Basically, Komen is acting like BP protecting their dumb flower logo or Apple and Apple Records fighting over an image of, well, an apple. As I wrote in April in “What Exactly Is the Point of Collaboration in Grant Proposals? The Department of Labor Community-Based Job Training (CBJT) Program is a Case in Point,” nonprofits are really in competition with one another and most talk of collaboration is the stuff of fairy tales and true believers.

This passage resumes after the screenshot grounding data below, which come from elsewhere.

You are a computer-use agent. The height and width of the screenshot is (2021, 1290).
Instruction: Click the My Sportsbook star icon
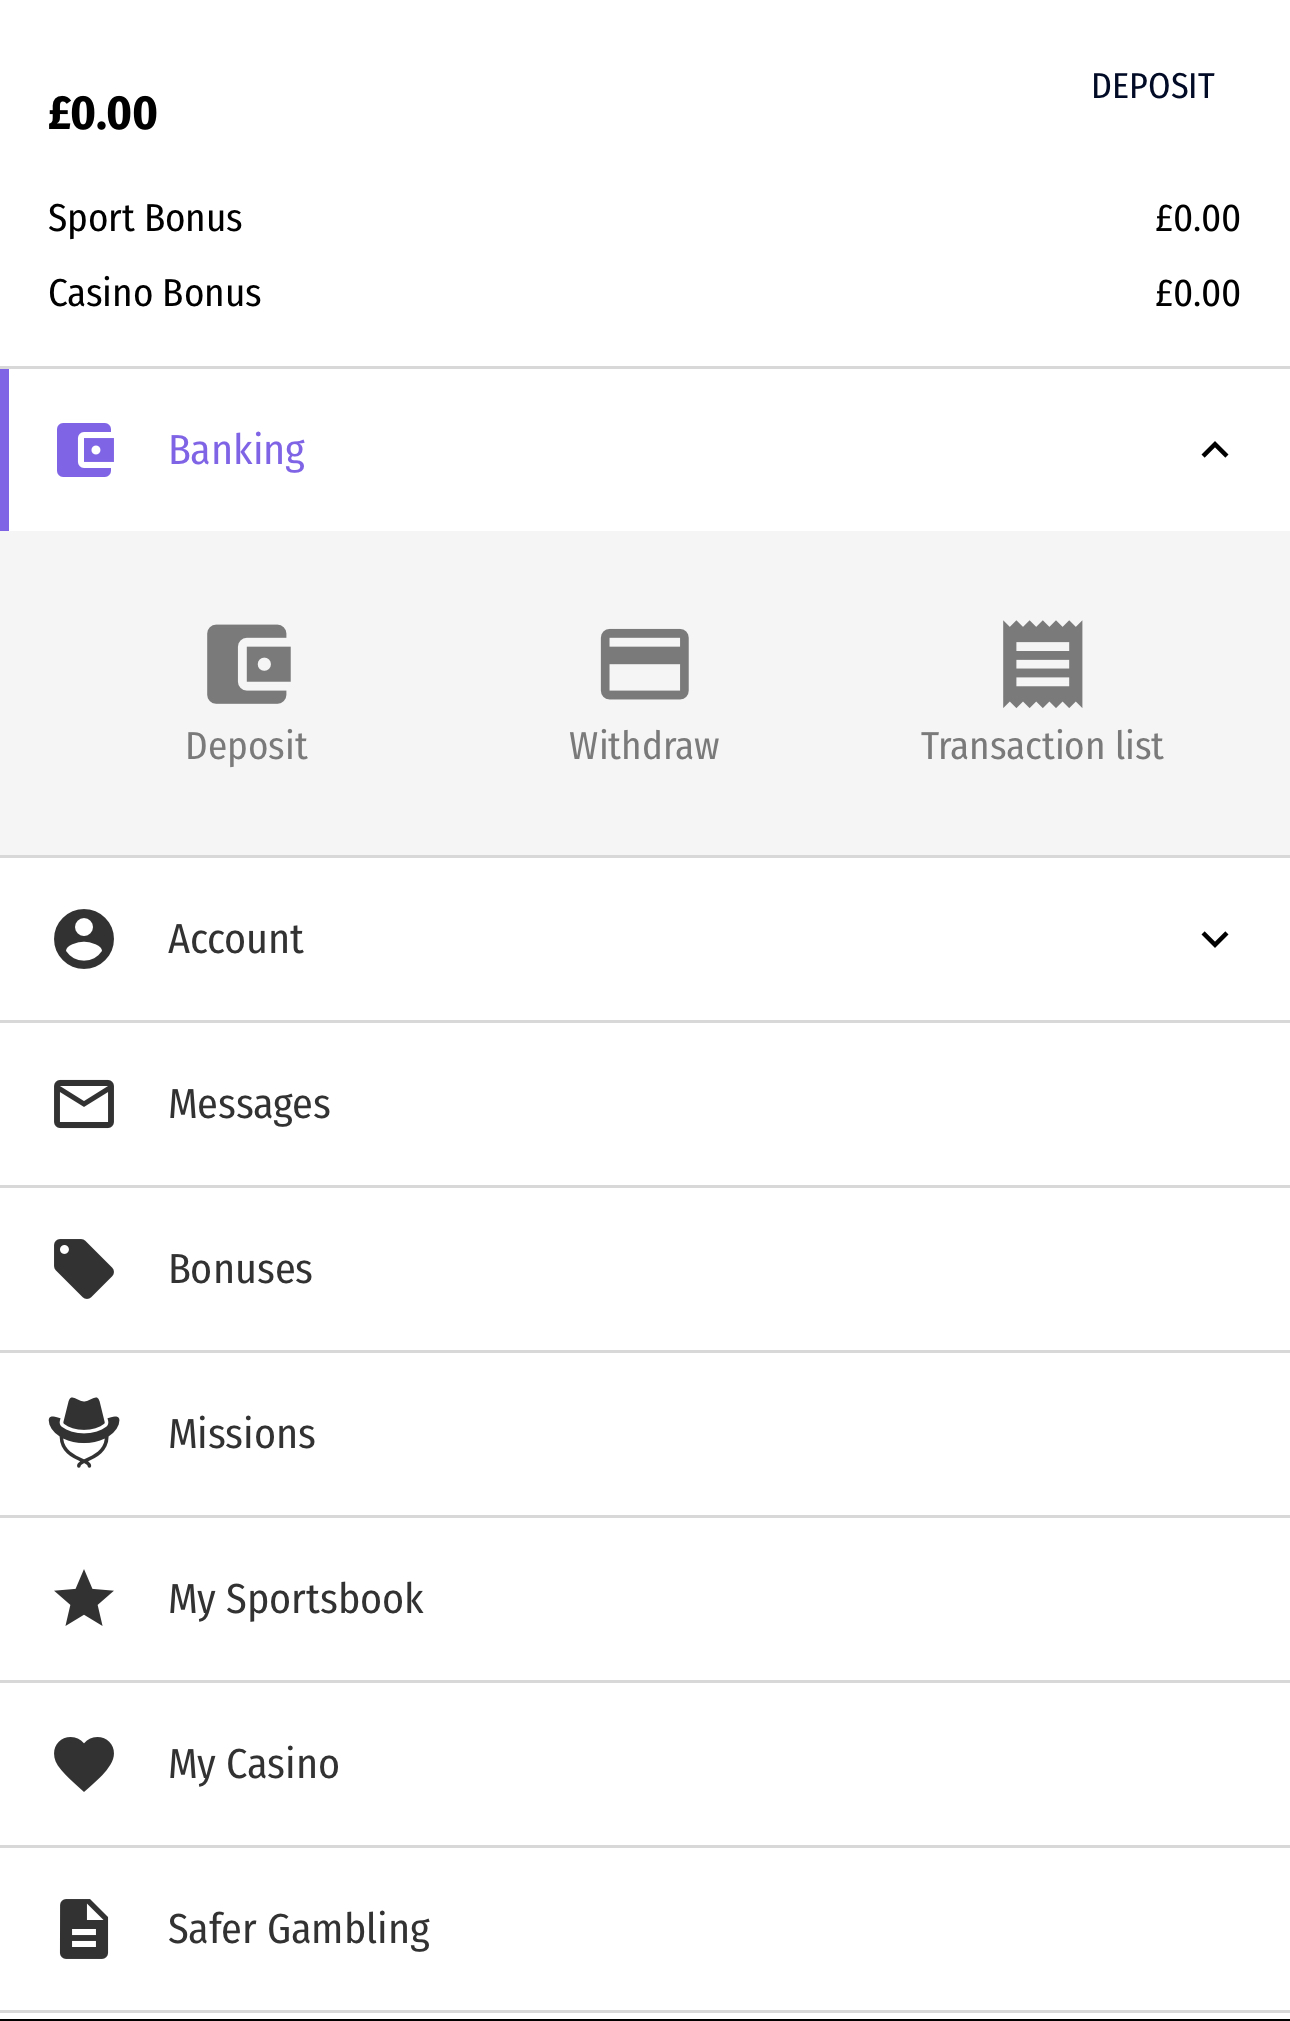point(84,1598)
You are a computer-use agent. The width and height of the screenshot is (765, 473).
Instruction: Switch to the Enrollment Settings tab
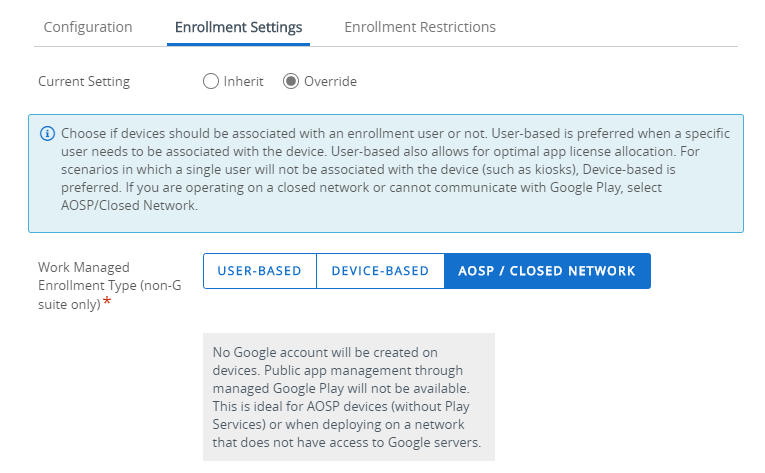pos(239,27)
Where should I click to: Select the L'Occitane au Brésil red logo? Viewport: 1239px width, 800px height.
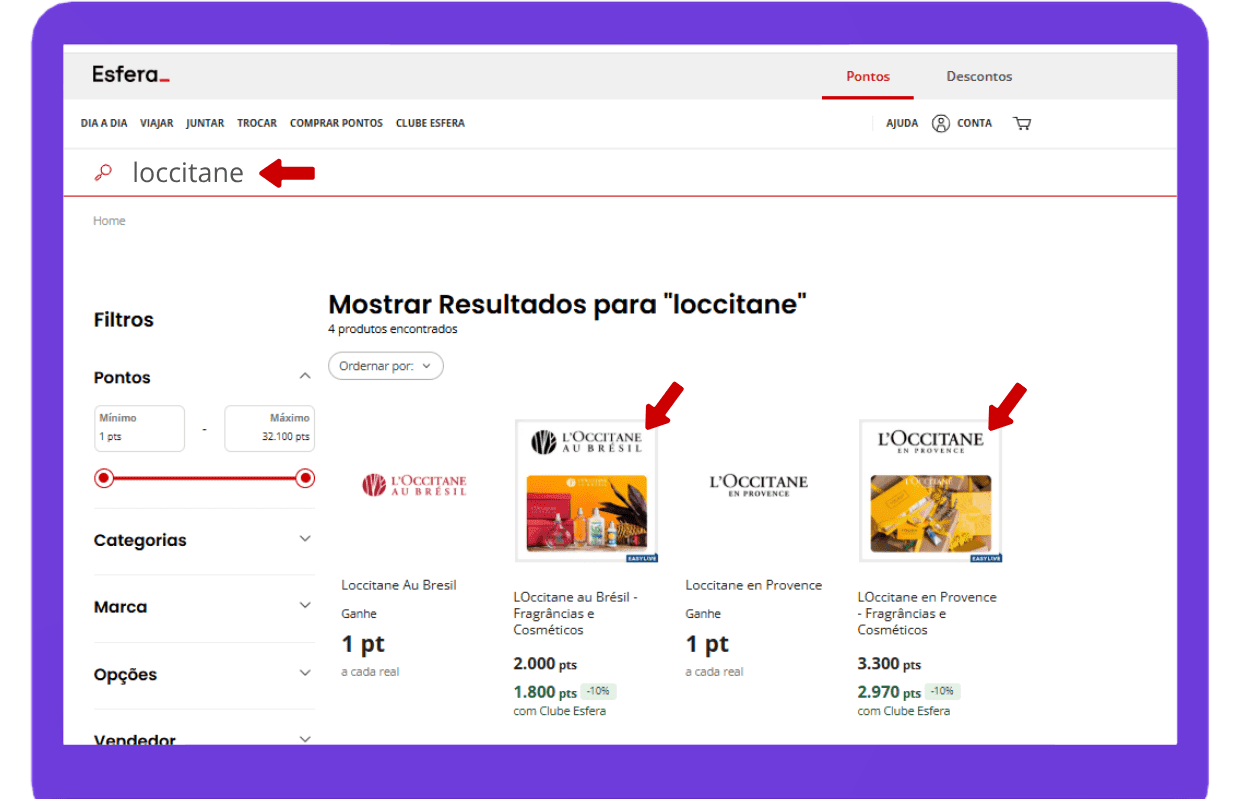click(x=414, y=486)
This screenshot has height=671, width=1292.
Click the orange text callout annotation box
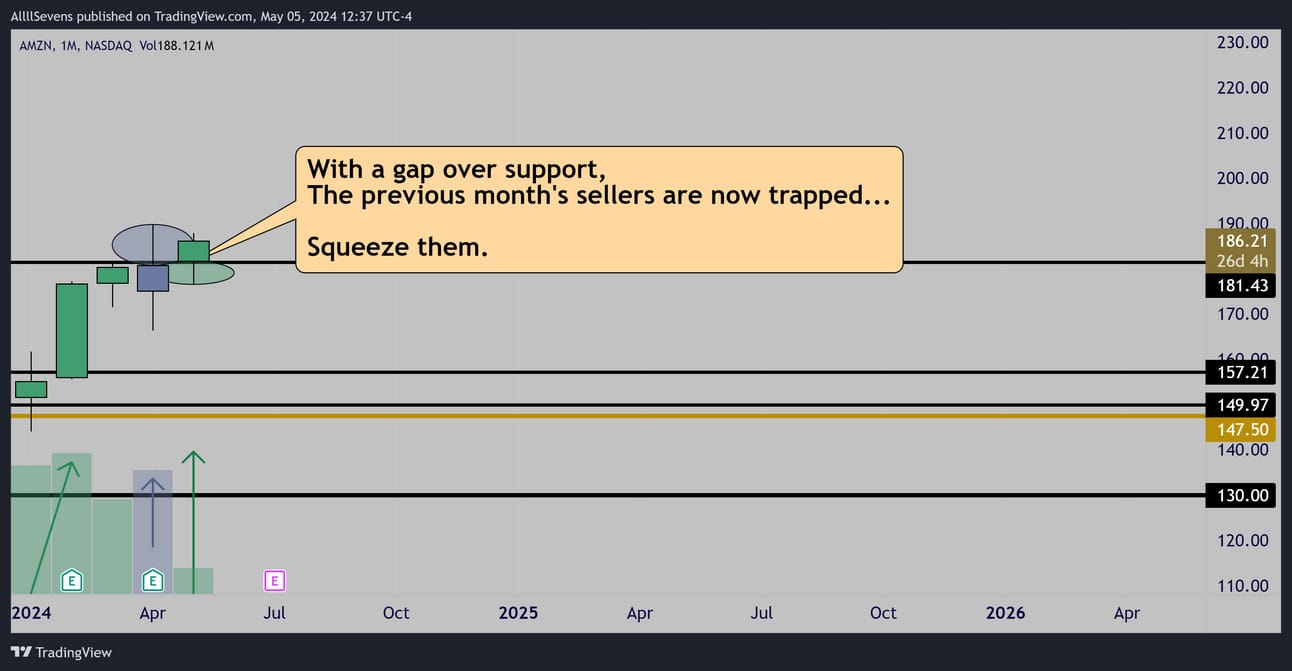tap(599, 210)
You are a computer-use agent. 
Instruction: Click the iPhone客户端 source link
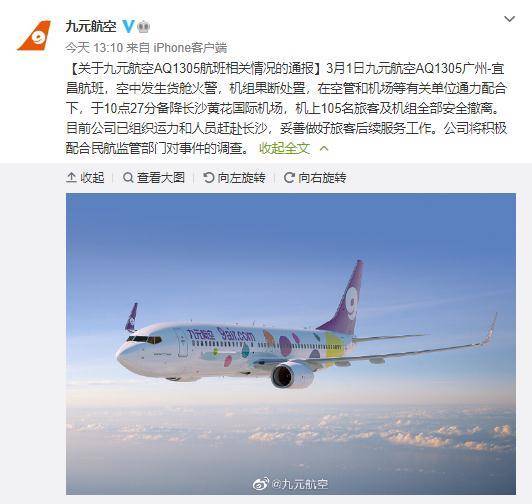(x=190, y=48)
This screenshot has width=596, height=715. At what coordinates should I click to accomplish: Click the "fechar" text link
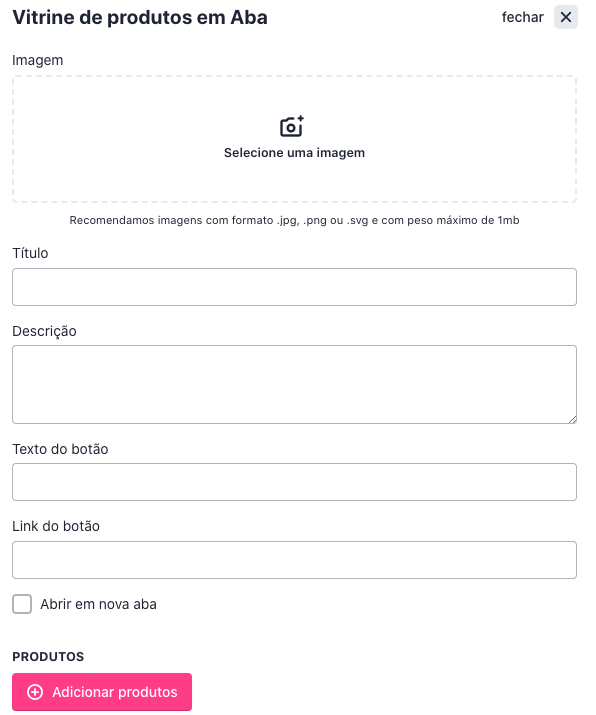point(523,17)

The hammer and tongs approach used by Komen shows that, while the organization wants to cure cancer, it also wants to make sure it does the curing itself by protecting its brand and ability to raise money. I am sure that if one pokes through Komen’s marketing materials, lip service will be paid to collaboration, but the fangs come out when another nonprofit gets too close to their food bowl. As Peter Sellers’ President Merkin Muffley says in the incredibly wonderful Dr. Strangelove, “Gentlemen, you can’t fight in here. This is the War Room.” I paraphrase, “Gentle nonprofits, you can’t fight with one another. Let’s all just collaborate, but don’t go anywhere near my donors.”

Tags: Links · Nonprofits

1 response so far ↓

  • 1 Karen Rubin // Sep 27, 2010 at 6:04 am

    As a 36-year-old who is currently undergoing chemotherapy for breast cancer (and whose day job is “grant writer”), I am disgusted by the pink ribbon coating on products (cat food?!?) whose parent companies may give no money whatsoever to “awareness” (?!?) or research. Komen, the Pink Pied Piper, is responsible for making most Americans “aware” only that “pink ribbon month” is now no longer contained only in October (like retail-Christmas now starts in August) — not that 40,000 women die from the disease each year or that there is NOTHING remotely pink OR ribbon-y about breast cancer. The website “thinkbeforeyoupink.com” is one grass-roots organization trying to call Komen on their be-ribboned bully-tactics that have engendered a small, but dedicated back-lash. The labels on some products barely conceal the deceit: “This pink ribbon proves that we celebrate the women fighting cancer!” Um, what?